Удовольствие это отнюдь не бросалось в глаза.
— Когда я приеду в Нью-Йорк, то тоже попрошу вас оказать мне какие-нибудь услуги.
— В самом деле. В Нью-Йорке… Вы придете там ко мне в мой прекрасный дом.
Мейджори засмеялась. Она выглядела лучше, когда смеялась. К сожалению, такое случалось с ней не слишком часто.
Четыре часа.
Они стояли рядом с миртовым кустом. Сандра оторвала от него листик, растерла его и протянула руку Андрасси:
— Понюхай.
Он наклонился. Запястье коснулось его губ. Он поцеловал ее руку.
— Осторожно, — сказала она. — Нас могут увидеть.
Они сели. Перед ними, прямо у них под ногами начинались виноградники, огороды, оливковые рощи, спускаясь вниз короткими террасами, иногда шириной всего в два больших шага.

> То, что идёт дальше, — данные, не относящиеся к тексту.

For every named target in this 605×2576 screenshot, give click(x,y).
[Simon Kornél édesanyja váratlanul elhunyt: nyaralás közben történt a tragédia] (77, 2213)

Недалеко от них работала на огороде женщина в красной юбке. Она все время наклонялась, так что был виден только ее зад, похожий на большой георгин. Чуть подальше люди шли по тропинке, которая вела к «Арко натурале», местной достопримечательности, большой естественной арке в скале на берегу моря. А выше них, на склоне горы виднелась более или менее средневековая вилла с импостами окон. Рядом с ней строилась другая вилла. Рабочий толкал свою тачку по доске. Несмотря на расстояние, было видно, как доска прогибается.

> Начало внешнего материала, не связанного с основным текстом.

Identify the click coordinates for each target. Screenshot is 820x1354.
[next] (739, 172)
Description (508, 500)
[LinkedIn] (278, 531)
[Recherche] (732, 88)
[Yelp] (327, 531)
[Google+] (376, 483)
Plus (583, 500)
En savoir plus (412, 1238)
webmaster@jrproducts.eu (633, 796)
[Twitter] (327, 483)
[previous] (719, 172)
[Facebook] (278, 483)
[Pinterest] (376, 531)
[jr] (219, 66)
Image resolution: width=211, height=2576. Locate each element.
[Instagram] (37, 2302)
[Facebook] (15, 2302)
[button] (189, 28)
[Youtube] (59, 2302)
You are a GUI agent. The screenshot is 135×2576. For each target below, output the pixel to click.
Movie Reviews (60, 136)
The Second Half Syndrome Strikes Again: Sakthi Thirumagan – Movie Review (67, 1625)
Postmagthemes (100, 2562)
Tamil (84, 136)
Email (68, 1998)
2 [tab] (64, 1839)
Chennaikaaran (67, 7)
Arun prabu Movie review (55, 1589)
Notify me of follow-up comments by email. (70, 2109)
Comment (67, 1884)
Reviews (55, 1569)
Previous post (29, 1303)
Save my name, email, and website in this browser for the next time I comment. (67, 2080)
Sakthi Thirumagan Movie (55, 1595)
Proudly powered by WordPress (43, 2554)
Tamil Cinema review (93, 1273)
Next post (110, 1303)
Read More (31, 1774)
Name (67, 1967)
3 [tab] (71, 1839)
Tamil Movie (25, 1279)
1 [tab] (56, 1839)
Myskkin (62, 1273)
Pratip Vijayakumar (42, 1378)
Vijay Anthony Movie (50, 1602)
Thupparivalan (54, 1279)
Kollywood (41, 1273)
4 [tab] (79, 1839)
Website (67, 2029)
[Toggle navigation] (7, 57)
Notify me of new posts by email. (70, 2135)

— И это называется пейзаж? — недовольным голосом заметил Андрасси. — Это не пейзаж, а бульвар какой-то.
Сандра легла на сухую траву, которая пахла булыжниками.

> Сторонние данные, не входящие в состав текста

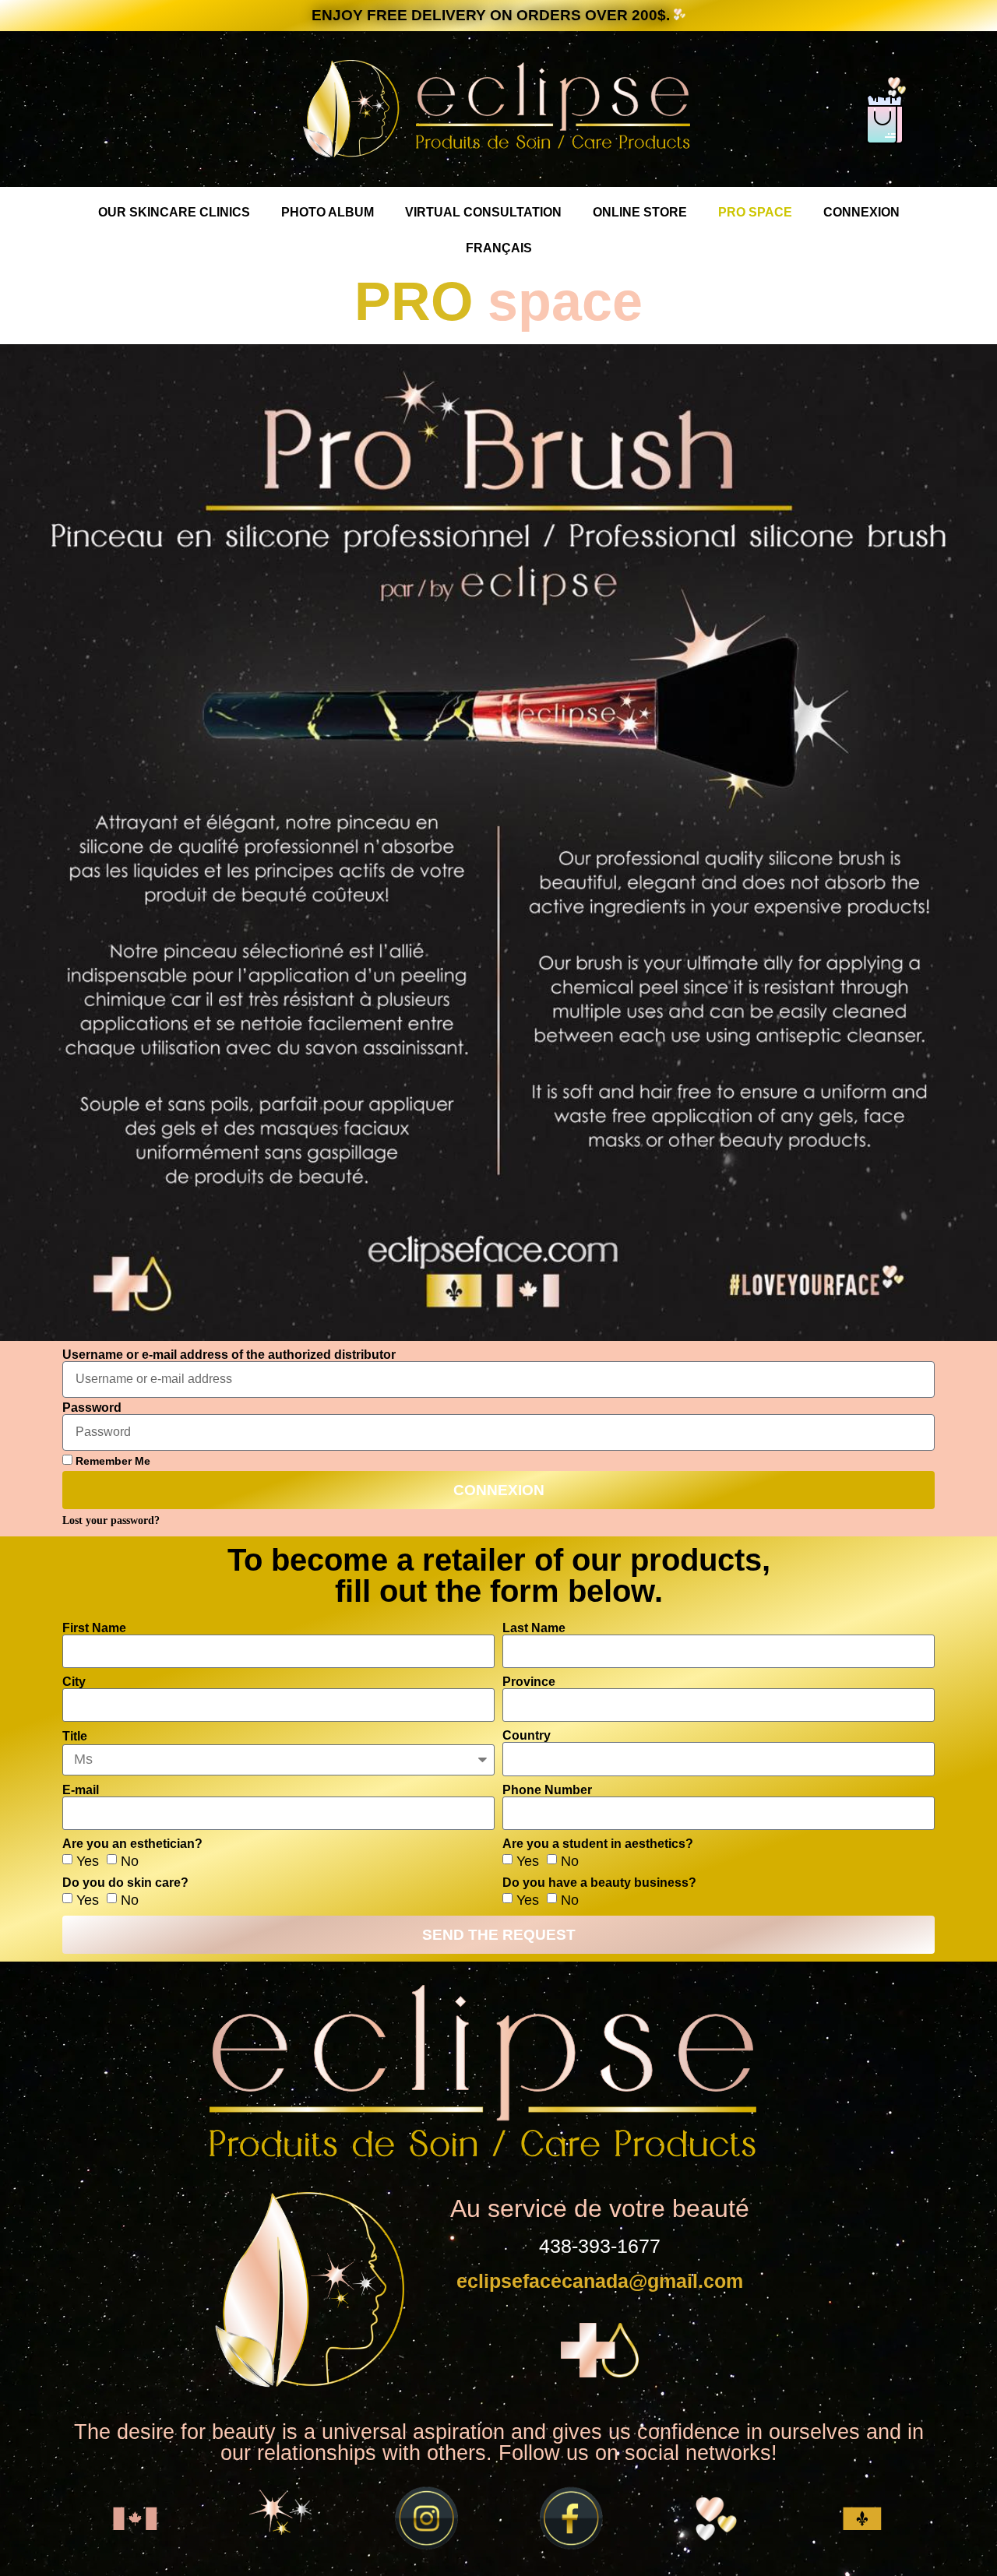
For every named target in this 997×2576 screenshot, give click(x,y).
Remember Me (111, 1461)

— Ты сегодня опоздал, — произнесла она. — Сегодня твоя любовь ко мне уменьшилась?
Она смотрела на него немного насмешливо, с таким выражением, словно хотела сказать; «Разумеется, я ничуть не верю в эту так называемую любовь, но раз уж о ней говорят…»
— Это огорчило бы тебя?
— Мужчина, который мог бы огорчить меня, еще не родился, — уверенно заявила она.
Он наклонился над ней.
— Ты же сама знаешь, что я люблю тебя.
— Тогда нужно жить по-другому, — сказала она.
Но Андрасси не обращал внимания на ее слова. Он наклонялся. Она смотрела на его лицо, которое приближалось к ней, немного крупноватое, с довольно сильным подбородком.
— Нет…
Но их губы уже соединились. Потом Андрасси приподнял голову. Сандра кончиками пальцев потрогала свои губы. У нее было обеспокоенное, немного грустное выражение лица.
— Вот я, я люблю тебя, — проговорила она.
Она подняла руку и тихонько погладила шею Андрасси.
— Мы уедем отсюда, да, уедем? Мы покинем этот остров?
— Да, — сказал Андрасси.
Их губы снова соединились, губы, которые уже стали совсем другими, более гибкими и нежными, губами, которые уже узнавали друг друга.
Потом губы Сандры задвигались, пытаясь освободиться.
— Подожди…
В трех метрах от них медленно крался охотник за перепелами, с ружьем в руке, стараясь ступать как можно тише, не из-за них, конечно, а чтобы не услышали перепела. Андрасси, разозленный, схватил камень и бросил его в куст. Охотник вздрогнул, положил руку на карабин. Андрасси пожал плечами.
— Где здесь можно найти уединенное место?
— Нигде… — ответила Сандра. — На этом острове нет уединенных мест.
Она никогда не говорила: Капри. Она говорила: этот остров, всякий раз с какой-то обидой.
— Нам не нужно больше оставаться здесь, — добавила она.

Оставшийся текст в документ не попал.